To minimize this awkward situation, one remedy is to reduce your measurement uncertainty range as much as possible, pushing the critical value nearer to the specification value. However, there is always a limit to do so because uncertainty of measurement always exists. The critical reporting value is definitely going to be always smaller than the upper limit numerically in the above example.
Alternatively, you can discuss with the client and let him provide you his acceptance limits. In this case, your laboratory’s risk is minimized greatly as long as your reported value with its associated measurement uncertainty is well within the documented acceptance limit because your client has taken over the risk of errors in the product specification (i.e. customer risk).
Thirdly, you may want to take a certain calculated commercial risk by having the upper uncertainty limit extended into the fail zone above the upper specification limit, due to commercial reasons such as keeping good relationship with an important customer. You may even choose to report a measurement value that is exactly on the specification limit as conformance. However, by doing so, you are taking a 50% risk to be found err in the issued statement of conformance. Is it worth taking such a risk? Always remember the actual meaning of measurement uncertainty (MU) which is to provide a range of values around the reported number of the test, covering the true value of the test parameter with 95% confidence.
There are three fundamental types of risks associated with the uncertainty approach through making conformity or compliance decisions for tests which are based on meeting specification interval or regulatory limits. Conformity decision rules can then be applied accordingly.
In summary, they are:
1. Risk of false acceptance of a test result
2. Risk of false rejection of a test result
3. Shared risk
The basis of the decision rule is to determine an “Acceptance zone” and a “Rejection zone”, such that if the measurement result lies in the acceptance zone, the product is declared compliant, and, if it is in the rejection zone, it is declared non-compliant. Hence, a decision rule documents the method of determining the location of acceptance and rejection zones, ideally including the minimum acceptable level of the probability that the value of the targeted analyte lies within the specification limits.

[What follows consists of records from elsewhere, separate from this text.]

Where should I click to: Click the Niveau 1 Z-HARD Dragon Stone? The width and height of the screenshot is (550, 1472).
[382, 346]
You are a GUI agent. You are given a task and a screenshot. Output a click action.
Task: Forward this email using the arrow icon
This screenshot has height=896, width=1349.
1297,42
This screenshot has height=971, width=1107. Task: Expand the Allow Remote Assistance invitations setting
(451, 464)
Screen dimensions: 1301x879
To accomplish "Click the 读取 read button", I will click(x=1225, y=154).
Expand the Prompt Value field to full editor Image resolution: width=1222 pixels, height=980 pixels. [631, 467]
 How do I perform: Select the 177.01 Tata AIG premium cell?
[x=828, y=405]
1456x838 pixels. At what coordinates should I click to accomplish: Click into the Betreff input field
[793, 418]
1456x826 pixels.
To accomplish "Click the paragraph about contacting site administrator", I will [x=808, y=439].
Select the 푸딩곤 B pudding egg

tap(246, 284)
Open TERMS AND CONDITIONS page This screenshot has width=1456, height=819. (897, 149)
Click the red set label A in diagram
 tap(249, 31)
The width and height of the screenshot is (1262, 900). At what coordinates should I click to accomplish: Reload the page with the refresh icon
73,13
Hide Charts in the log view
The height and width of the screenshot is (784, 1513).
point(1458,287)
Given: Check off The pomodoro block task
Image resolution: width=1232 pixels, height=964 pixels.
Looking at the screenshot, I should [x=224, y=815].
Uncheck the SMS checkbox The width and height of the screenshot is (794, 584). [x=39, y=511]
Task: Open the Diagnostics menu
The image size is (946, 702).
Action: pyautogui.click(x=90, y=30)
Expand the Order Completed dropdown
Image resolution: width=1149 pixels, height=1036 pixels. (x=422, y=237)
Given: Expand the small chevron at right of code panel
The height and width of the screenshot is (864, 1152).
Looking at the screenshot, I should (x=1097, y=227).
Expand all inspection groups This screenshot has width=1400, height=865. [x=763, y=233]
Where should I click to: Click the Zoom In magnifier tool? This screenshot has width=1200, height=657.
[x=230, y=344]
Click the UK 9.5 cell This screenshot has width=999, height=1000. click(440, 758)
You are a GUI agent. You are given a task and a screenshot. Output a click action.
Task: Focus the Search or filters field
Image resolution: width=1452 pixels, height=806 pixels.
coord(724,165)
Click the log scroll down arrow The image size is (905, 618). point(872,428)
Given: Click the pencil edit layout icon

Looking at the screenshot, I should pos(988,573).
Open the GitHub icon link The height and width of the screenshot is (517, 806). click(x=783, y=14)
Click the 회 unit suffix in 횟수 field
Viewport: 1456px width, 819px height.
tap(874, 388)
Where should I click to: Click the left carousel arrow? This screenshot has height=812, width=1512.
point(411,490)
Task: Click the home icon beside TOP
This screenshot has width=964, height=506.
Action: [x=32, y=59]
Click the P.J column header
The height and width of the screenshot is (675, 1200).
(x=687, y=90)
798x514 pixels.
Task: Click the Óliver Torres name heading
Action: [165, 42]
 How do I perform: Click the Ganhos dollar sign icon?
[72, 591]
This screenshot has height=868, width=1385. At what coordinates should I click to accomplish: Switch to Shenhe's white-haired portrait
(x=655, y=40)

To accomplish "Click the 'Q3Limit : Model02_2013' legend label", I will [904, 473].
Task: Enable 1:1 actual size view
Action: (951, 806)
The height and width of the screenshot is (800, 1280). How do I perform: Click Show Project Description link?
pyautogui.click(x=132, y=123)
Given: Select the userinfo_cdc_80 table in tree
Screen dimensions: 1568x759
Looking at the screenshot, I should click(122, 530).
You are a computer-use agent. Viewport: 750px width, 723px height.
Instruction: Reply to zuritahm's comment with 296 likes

A straight forward decision rule that is widely used today is in a situation where a measurement implies non-compliance with an upper or lower specification limit if the measured value exceeds the limit by its expanded uncertainty, U.
By adopting this approach, it should be emphasized that it is based on an assumption that the uncertainty of measurement is represented by a normal or Gaussian probability distribution function (PDF), which is consistent with the typical measurement results (being assumed the applicability of the Central Limit Theorem),
Current practices
When performing a measurement and subsequently making a statement of conformity, for example, in or out-of-specification to manufacturer’s specifications or Pass/Fail to a particular requirement, there can be only two possible outcomes:
Currently, the decision rule is often based on direct comparison of measurement value with the specification or regulatory limits. So, when the test result is found to be exactly on the dot of the specification, we would gladly state its conformity with the specification. The reason can be that these limits are deemed to have taken into account the measurement uncertainty (which is not normally true) or it has been assumed that the laboratory’s measurement value has zero uncertainty! But, by realizing the fact that there is always a presence of uncertainty in all measurements, we are actually taking a 50% risk to have the actual or true value of the test parameter found outside the specification. Do we really want to undertake such a high risky reporting? If not, how are we going to minimize our exposed risk in making such statement?